Investigation on Hadoop-based Distributed Search Engine

INTRODUCTION

The emergence and development of search engine are inseparable from the vigorous development of the internet. Under the information boom, how to meet users’ requirements of finding contented pages quickly is increasingly becoming a more and more important hotspot, so the goals which the search engine needs to meet, can be summarized as: More comprehensive, quicker, more accurate. Google adopted the PageRank algorithm to evaluate the weights of the sites according to the webpage of mutual links which greatly improve the precision of the search engine. Google needs to deal with the huge amounts of data and complicated calculation which can be run on a cheap cluster of cloud computing platform and keep the high efficiency and the good scalability. Hadoop is an open source software that is a distributed computing programming tool and distributed file system platform which mainly includes two parts: The MapReduce distributed computing model and Hadoop Distributed File System (HDFS). They are open source implementation based on Google MapReduce computing model and Google file system (Asil, 2013; Wang et al., 2011).

DISTRIBUTED COMPUTING

The basic principle of distributed computing is that a complex problem is divided into several subproblems and these subproblems are calculated by independent parallel computing devices. MapReduce is an important technology of Google, it is a kind of simplified parallel computing programming model which makes these developers who have not much parallel computing experience can develop parallel applications (Wu and Ding, 2007).
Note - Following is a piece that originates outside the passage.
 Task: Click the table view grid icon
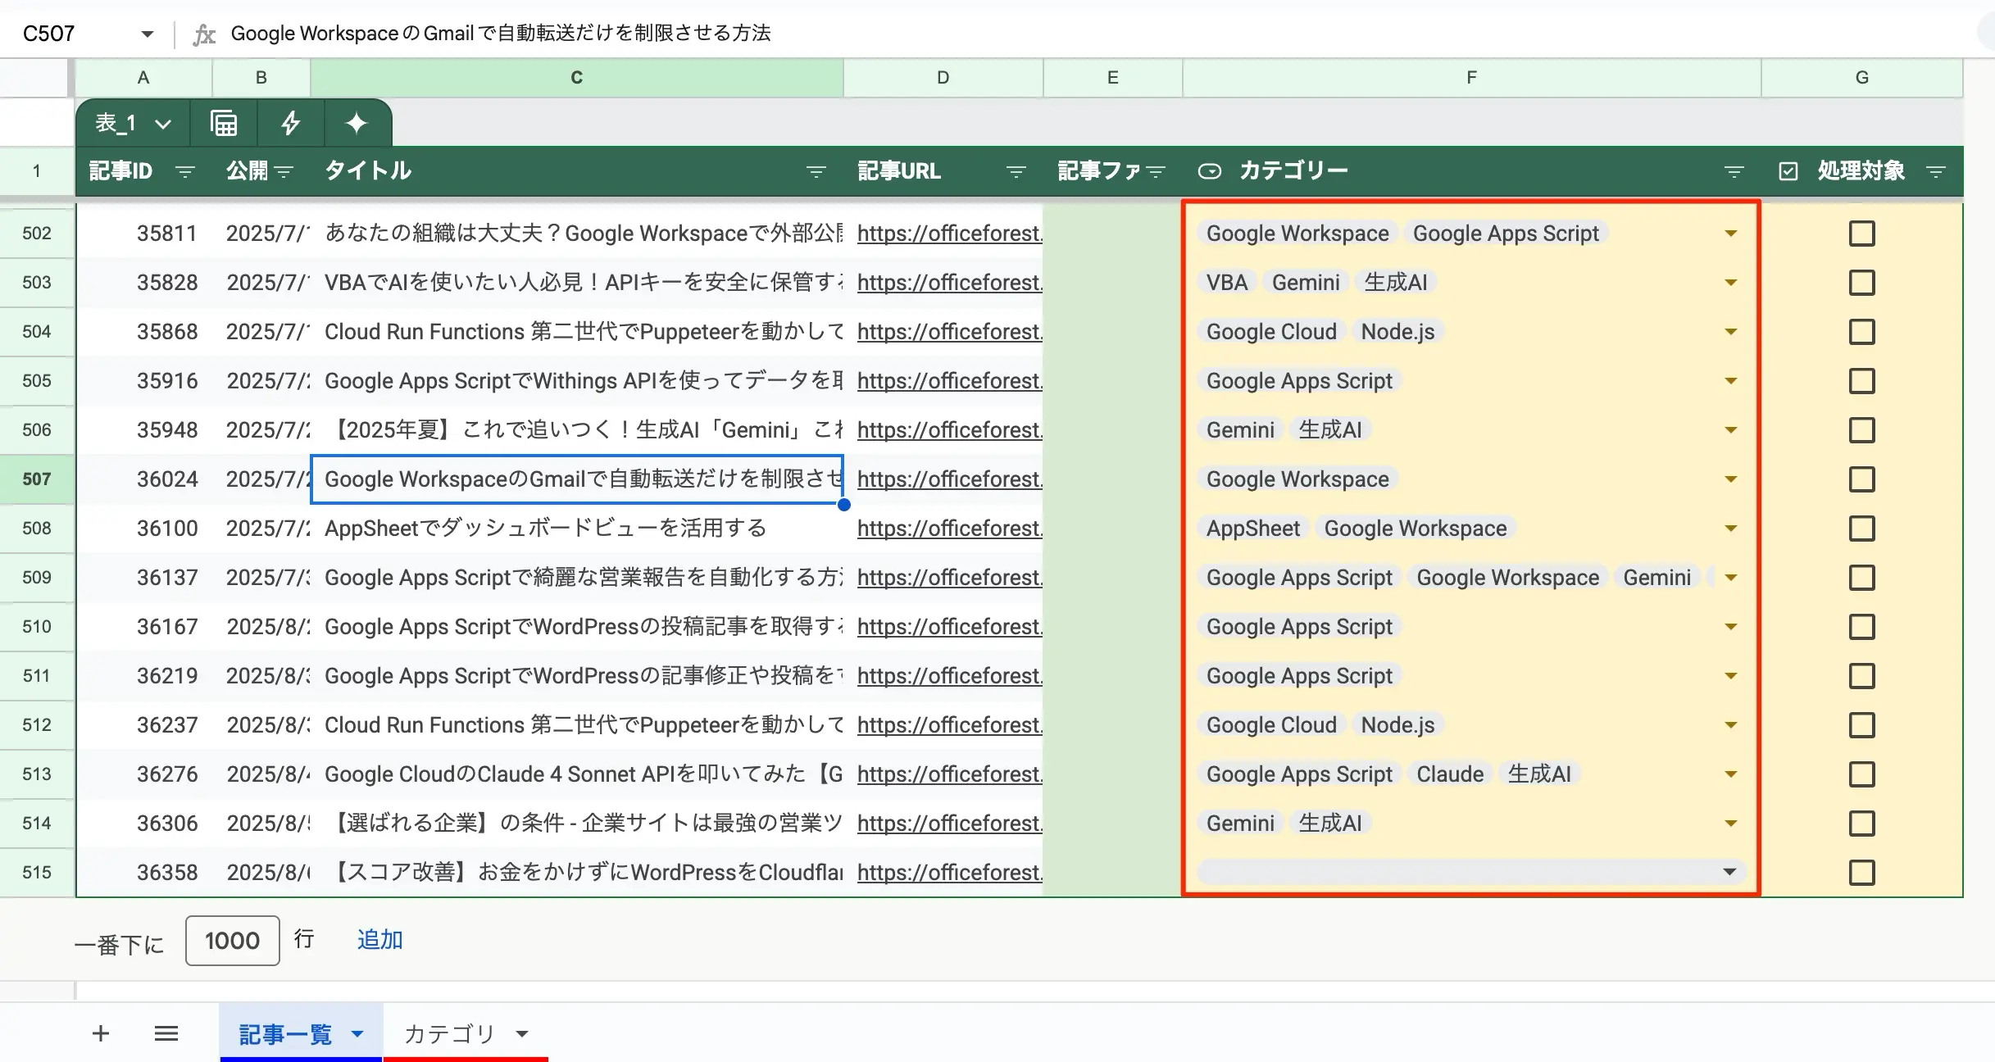[x=224, y=124]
MapReduce can implement the massive data retrieval which can divide massive data into a plurality of small blocks calculated in a distributed method and then map them to a reduce center, so as to achieve rapid processing (Peng et al., 2012). MapReduce distributed programming model has two core operation: Map (mapping) and Reduce (reduction). The principle of MapReduce is the divide and conquer method. In the computing model, the main node firstly splits the input data sets into smaller subdata sets; second, the subdata sets are processed by work nodes.


Fig. 1:	Execution process in MapReduce model

If the running work nodes in the model are too many (hundreds of thousands), work nodes may do the above operation again, then the problem sets will become into a multi-layer tree structure. When the subdata sets are calculated, the results will be returned to the master node. The master node collects all the data sets results and classifies them, then master node gets final results. The execution process is shown in Fig. 1.
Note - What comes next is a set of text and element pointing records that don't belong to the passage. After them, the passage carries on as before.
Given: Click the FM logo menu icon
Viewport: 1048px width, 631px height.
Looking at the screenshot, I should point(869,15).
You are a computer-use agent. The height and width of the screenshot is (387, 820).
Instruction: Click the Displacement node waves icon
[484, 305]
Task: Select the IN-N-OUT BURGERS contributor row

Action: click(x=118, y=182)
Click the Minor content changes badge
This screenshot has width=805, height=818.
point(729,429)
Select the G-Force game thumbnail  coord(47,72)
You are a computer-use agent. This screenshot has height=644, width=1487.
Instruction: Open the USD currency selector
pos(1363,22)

Built on the basis of distributed computing, the procedures can be automatically distributed to a large cluster that is composed of general machines and can be executed concurrently. The system will deal with the details about distribution of input data, such as crossing clusters of machines, processing machine's failure and managing communication between different machines. Such a model allows programmers with not much experience of concurrent processing or knowledge of distributed systems to make full use of the resources of distributed system.

DISTRIBUTED STORAGE

HDFS adopts Master-Slave architecture. An HDFS cluster is composed of a NameNode and a certain number of DataNodes. NameNode is a central server that responsible for the management of the file system’s namespace and the access to files by clients. Datanodes are the work horses of the file system. They store and retrieve blocks when they are informed (by clients or the NameNode) and they send heartbeat report back to the NameNode periodically with lists of blocks. Without the NameNode, the file system can not be used. It is important to make the NameNode resilient to failure, so Hadoop provides 2 mechanisms for this. The first way is to back up the files that make up the persistent state of the file system metadata. Hadoop can be configured so that the NameNode writes its persistent state of multiple file systems. It is also possible to run a secondary NameNode, despite its name is not a NameNode. Its main role is to periodically merge the namespace image with the audit log to prevent the audit log from becoming too large (Dong and Zhao, 2011).

The basic unit of storage in HDFS is a data block that generally is 64M which is the same size with the partition in the MapReduce programming model. These blocks are preserved in memory.The HDFS file system uses a replication strategy to achieve high reliability. The number of replications is 3 which means that the same time each block will have 3 copies. The replications are stored in 3 DataNodes, each in different rack. The metadata of these blocks is registered in the NameNode. When a DataNode has something wrong, the data of the block can still be read from other DataNodes.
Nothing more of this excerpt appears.